All working memory for the detector is pre-allocated at backend startup (sized proportional to MaxBackends) to ensure the detector never runs out of memory.

Diagram: Deadlock Cycle Detection

Transaction T1: holds AccessExclusiveLock on Table A,
                waits for RowExclusiveLock on Table B

Transaction T2: holds RowExclusiveLock on Table B,
                waits for AccessShareLock on Table A

Waits-for graph:

    T1 ---hard---> T2  (T1 waits for B, T2 holds B)
     ^              |
     |              |
     +-hard---------+  (T2 waits for A, T1 holds A)

Cycle found: T1 -> T2 -> T1
No soft edges -> HARD DEADLOCK
The detecting process (whichever ran DeadLockCheck) aborts.

Autovacuum Cancellation

The deadlock detector is also used to implement autovacuum’s low locking priority. When a cycle (or blocking chain) involves an autovacuum worker, the detector returns DS_BLOCKED_BY_AUTOVACUUM instead of DS_HARD_DEADLOCK. The caller then sends a cancel signal to the autovacuum worker, allowing the user’s DDL to proceed without aborting a user transaction.

Correctness Guarantees

  1. No missed deadlocks. The last process to form a cycle will always detect it when its DeadlockTimeout fires.

  2. No unnecessary aborts. If a soft-edge rearrangement can break the cycle, the detector will find it before resorting to abort.

  3. No new deadlocks from rearrangement. The detector verifies the proposed queue order by re-running FindLockCycle from the start process and from both endpoints of every reversed edge.
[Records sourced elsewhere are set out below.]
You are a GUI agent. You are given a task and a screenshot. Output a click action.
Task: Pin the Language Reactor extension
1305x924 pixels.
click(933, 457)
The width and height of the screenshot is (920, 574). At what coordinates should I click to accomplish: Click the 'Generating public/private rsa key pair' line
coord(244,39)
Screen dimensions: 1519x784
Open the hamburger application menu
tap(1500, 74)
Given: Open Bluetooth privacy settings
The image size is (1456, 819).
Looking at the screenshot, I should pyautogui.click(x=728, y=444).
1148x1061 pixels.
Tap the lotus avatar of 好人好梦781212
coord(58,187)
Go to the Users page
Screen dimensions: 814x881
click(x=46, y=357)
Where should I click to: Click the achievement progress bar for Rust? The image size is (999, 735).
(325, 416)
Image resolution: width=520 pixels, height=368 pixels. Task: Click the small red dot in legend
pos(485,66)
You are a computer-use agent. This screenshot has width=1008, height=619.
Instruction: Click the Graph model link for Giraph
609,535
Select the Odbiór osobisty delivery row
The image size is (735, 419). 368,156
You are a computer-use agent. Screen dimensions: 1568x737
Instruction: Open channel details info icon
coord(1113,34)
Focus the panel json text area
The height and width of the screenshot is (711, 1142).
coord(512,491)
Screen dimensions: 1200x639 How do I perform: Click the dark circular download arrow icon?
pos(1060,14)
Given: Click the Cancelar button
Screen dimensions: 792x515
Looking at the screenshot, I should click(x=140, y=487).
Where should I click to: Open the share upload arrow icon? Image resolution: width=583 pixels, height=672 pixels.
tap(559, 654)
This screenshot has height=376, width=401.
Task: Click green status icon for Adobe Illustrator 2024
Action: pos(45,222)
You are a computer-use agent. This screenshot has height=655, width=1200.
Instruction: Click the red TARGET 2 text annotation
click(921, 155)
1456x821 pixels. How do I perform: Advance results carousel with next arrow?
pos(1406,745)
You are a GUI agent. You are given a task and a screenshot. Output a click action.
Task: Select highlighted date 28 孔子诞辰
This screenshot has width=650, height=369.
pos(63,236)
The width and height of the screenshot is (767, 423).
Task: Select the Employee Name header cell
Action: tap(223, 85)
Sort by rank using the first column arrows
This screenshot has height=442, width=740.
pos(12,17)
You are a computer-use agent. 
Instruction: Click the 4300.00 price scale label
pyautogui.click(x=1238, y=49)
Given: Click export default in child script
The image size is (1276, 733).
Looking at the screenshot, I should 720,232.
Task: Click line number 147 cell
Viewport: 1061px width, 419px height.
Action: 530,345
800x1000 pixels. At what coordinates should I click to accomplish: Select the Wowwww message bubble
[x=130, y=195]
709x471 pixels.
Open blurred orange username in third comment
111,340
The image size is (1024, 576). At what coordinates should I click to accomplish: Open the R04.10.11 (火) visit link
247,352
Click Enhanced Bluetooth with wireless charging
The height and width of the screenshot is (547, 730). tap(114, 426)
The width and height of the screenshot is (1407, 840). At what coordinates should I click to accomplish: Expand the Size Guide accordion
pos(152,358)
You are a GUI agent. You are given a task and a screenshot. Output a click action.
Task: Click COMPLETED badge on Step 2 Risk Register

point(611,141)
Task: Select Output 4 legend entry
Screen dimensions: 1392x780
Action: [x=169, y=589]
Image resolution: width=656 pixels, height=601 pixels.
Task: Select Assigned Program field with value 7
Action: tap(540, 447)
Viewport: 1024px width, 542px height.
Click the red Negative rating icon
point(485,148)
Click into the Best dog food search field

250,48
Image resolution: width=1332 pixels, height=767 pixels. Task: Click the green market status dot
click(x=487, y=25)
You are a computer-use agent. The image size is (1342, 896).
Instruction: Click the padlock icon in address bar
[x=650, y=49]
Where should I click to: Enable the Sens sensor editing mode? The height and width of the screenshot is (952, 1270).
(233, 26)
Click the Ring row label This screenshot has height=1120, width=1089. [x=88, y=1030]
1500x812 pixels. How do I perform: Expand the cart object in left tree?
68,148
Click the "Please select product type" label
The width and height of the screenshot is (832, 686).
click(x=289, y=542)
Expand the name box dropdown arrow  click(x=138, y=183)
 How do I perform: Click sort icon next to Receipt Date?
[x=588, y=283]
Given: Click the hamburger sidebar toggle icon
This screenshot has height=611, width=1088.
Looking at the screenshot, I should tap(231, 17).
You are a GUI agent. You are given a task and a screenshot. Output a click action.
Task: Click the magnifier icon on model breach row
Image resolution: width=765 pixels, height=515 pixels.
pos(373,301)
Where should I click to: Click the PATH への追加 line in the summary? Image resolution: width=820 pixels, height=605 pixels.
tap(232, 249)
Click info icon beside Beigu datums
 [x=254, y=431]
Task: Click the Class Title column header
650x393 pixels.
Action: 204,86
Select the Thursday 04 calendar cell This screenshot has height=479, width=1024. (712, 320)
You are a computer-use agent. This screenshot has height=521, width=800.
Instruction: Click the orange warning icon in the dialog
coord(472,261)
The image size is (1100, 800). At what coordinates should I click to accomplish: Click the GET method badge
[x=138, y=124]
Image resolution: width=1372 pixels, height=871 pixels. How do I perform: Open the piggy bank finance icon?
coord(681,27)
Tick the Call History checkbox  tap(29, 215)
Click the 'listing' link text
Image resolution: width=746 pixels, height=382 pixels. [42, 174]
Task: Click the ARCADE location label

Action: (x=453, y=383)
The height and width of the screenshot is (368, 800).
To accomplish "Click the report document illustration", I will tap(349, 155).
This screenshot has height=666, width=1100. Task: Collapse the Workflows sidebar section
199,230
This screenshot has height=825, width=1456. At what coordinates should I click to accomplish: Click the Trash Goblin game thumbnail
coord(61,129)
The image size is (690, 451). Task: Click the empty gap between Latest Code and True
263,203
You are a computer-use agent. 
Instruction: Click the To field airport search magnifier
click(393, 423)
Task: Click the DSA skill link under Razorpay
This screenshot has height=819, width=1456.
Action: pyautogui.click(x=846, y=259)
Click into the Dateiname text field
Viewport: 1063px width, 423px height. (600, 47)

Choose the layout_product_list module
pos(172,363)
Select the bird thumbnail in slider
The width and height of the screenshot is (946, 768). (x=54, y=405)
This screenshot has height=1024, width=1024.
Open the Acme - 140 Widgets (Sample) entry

  4. Victim selection is arbitrary. The process that happens to run DeadLockCheck first becomes the victim. This is typically the process that has been waiting longest (its timer fires first), but it is not guaranteed to be the “cheapest” transaction to abort.

Connections

  • Heavyweight Locks: The deadlock detector operates on LOCK and PROCLOCK structures, accessing them under all 16 partition LWLocks.
  • ProcSleep / ProcWakeup: ProcSleep sets the deadlock timer and calls DeadLockCheck. ProcLockWakeup is called after queue rearrangement to wake any waiters that are now grantable.
  • Group Locking: The detector considers lock group leaders as representatives. An edge from A to B means A’s group is blocked by B’s group.
  • log_lock_waits GUC: When enabled, a log message is emitted after DeadlockTimeout if the process is still waiting (even if no deadlock is found). This is useful for diagnosing lock contention.
  • pg_stat_activity: The wait_event_type = 'Lock' and wait_event columns show which heavyweight lock a backend is waiting for.